John Flett (geologist)


Sir John Smith Flett was a Scottish physician and geologist.

Early life

Born in Kirkwall, Orkney, the son of James Ferguson Flett, a merchant and baillie, and Mary Ann. He was educated at Kirkwall Burgh School, George Watson's College in Edinburgh, and the University of Edinburgh.
Flett worked as a general practitioner for a short while after graduation, but in 1895 turned to geology for a career. He served as lecturer in Petrology at the University of Edinburgh, and as Petrographer, assistant director and Director of the Geological Survey of Great Britain.

Expeditions

Flett participated in several geological expeditions.

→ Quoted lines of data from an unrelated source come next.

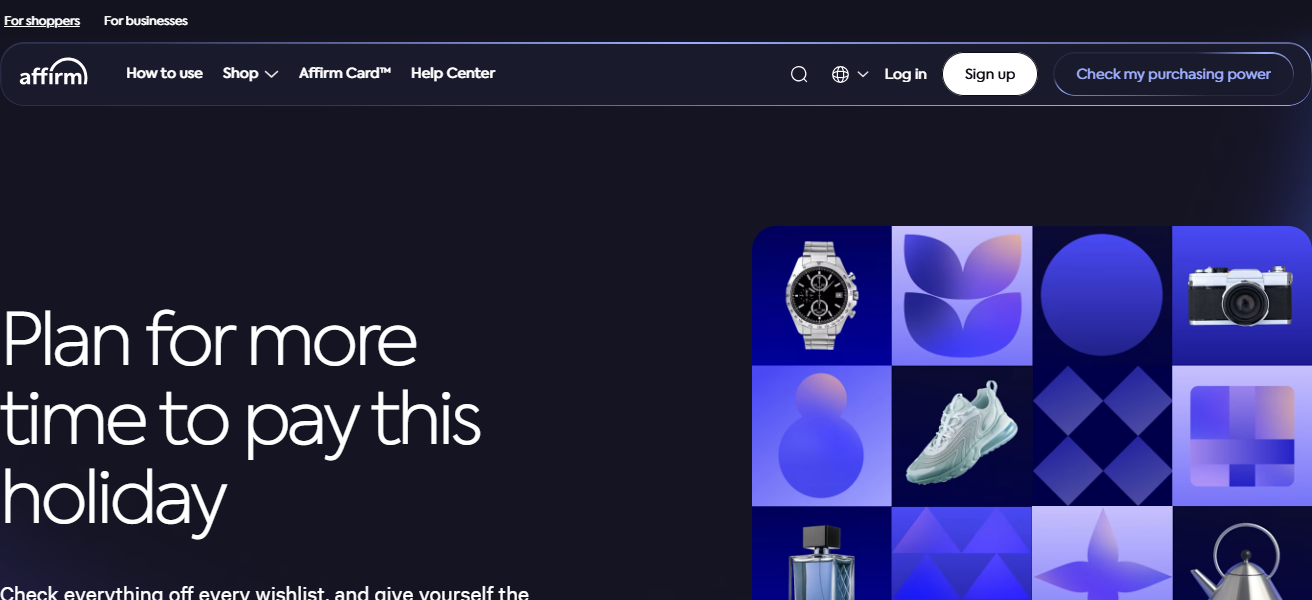1312x600 pixels.
Task: Click the Affirm logo in the header
Action: click(x=54, y=72)
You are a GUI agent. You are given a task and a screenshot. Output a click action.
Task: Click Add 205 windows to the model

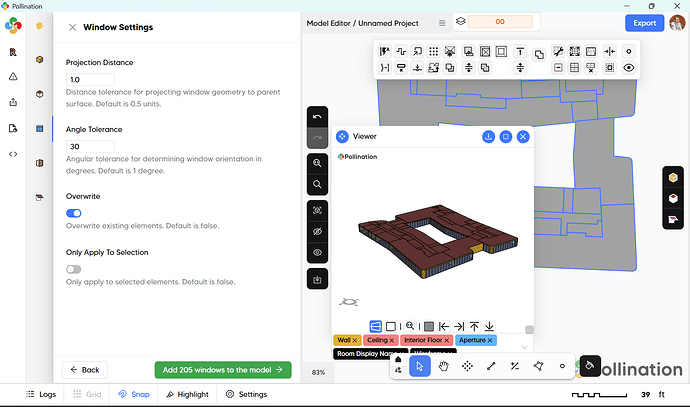click(223, 370)
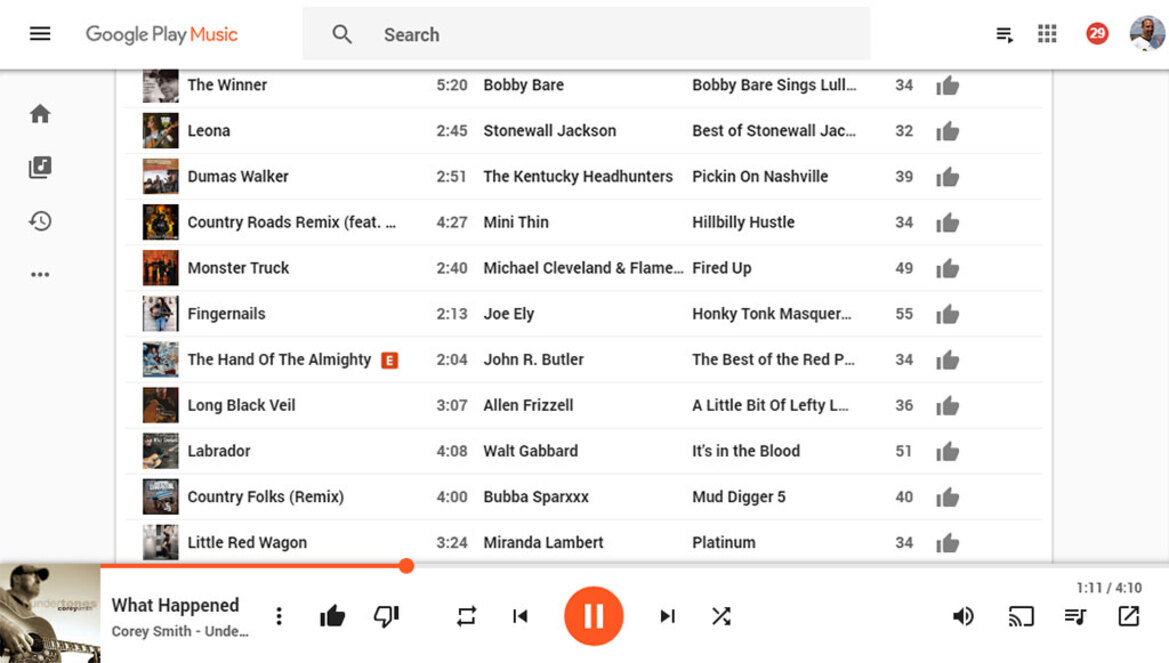Image resolution: width=1169 pixels, height=663 pixels.
Task: Open Music Library sidebar icon
Action: [40, 167]
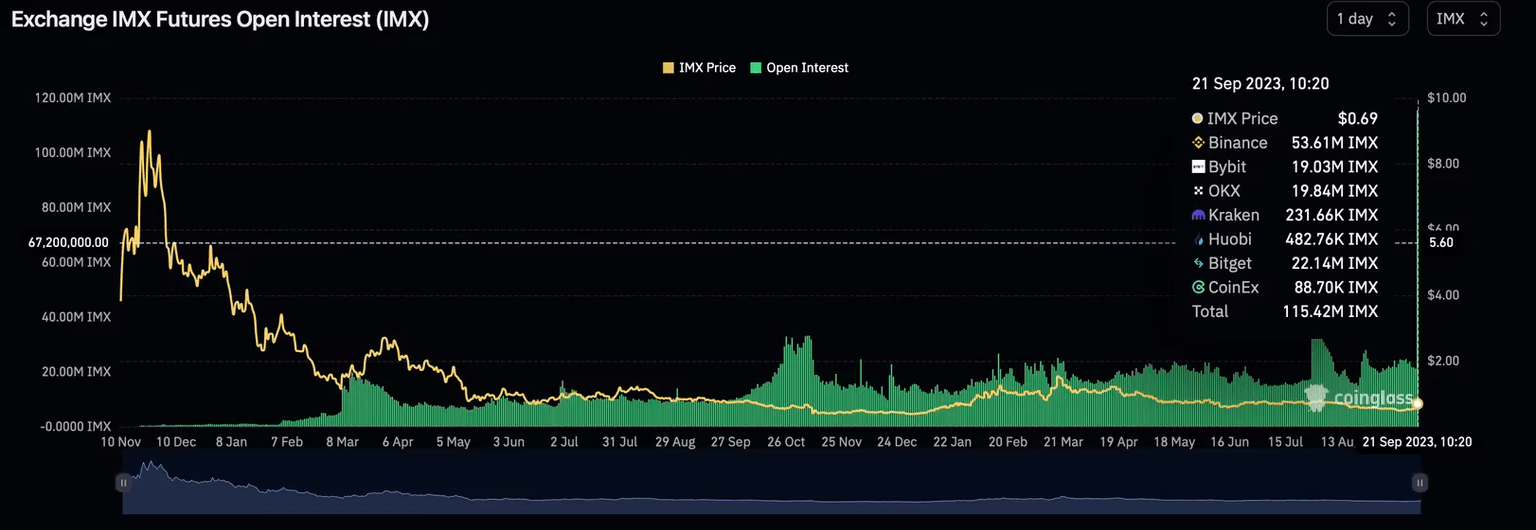Click the CoinEx exchange icon
1536x530 pixels.
point(1198,287)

He went with Tempest Anderson to observe the aftermaths of eruptions in the Caribbean in 1902 and 1907.

Awards and later life

Flett was awarded the Neill Prize of the Royal Society of Edinburgh and was elected a Fellow of the Royal Society of Edinburgh in 1900, on the proposal of James Geikie, Ben Peach, John Horne and Ramsay Traquair. He was elected a Fellow of the Royal Society in 1913, received the Bolitho Medal of the Royal Geological Society of Cornwall in 1917, appointed a Officer of the Order of the British Empire in the 1918 Birthday Honours and promoted to Knight Commander of the Order in the 1925 Birthday Honours and won the Wollaston Medal in 1935.
Flett served as president of the Edinburgh Geological Society, president of the Mineralogical Society, and president of the geology section of the British Association.
Flett died in Ashdon, Essex and his headstone in the churchyard of All Saints' Church shows his date of birth as 25 May 1869. Some of Flett's papers, relating to his time as student, are held at Edinburgh University., while the British Geological Survey holds an archive of his papers and correspondence from 1902 to 1944.

Family

Flett married Mary Jane 'Polly' Meason; They had four children: Winifred Mary Flett, Enid Jean Flett, Harald Flett and Sir Martin Teall Flett.
His granddaughter, the journalist Scarth Flett, was married to the Australian journalist, writer, scholar, and documentary filmmaker John Pilger.

Recognition

In the mid-1970s, the then new, glass-faced structure built in the grounds of the South Kensington Museums complex between the Geological Museum and the British Museum containing a lecture theatre, was named in his honour.
Staff from BAS who were surveying in the Shackleton Range named Flett Crags in Antarctica after Sir John Smith Flett.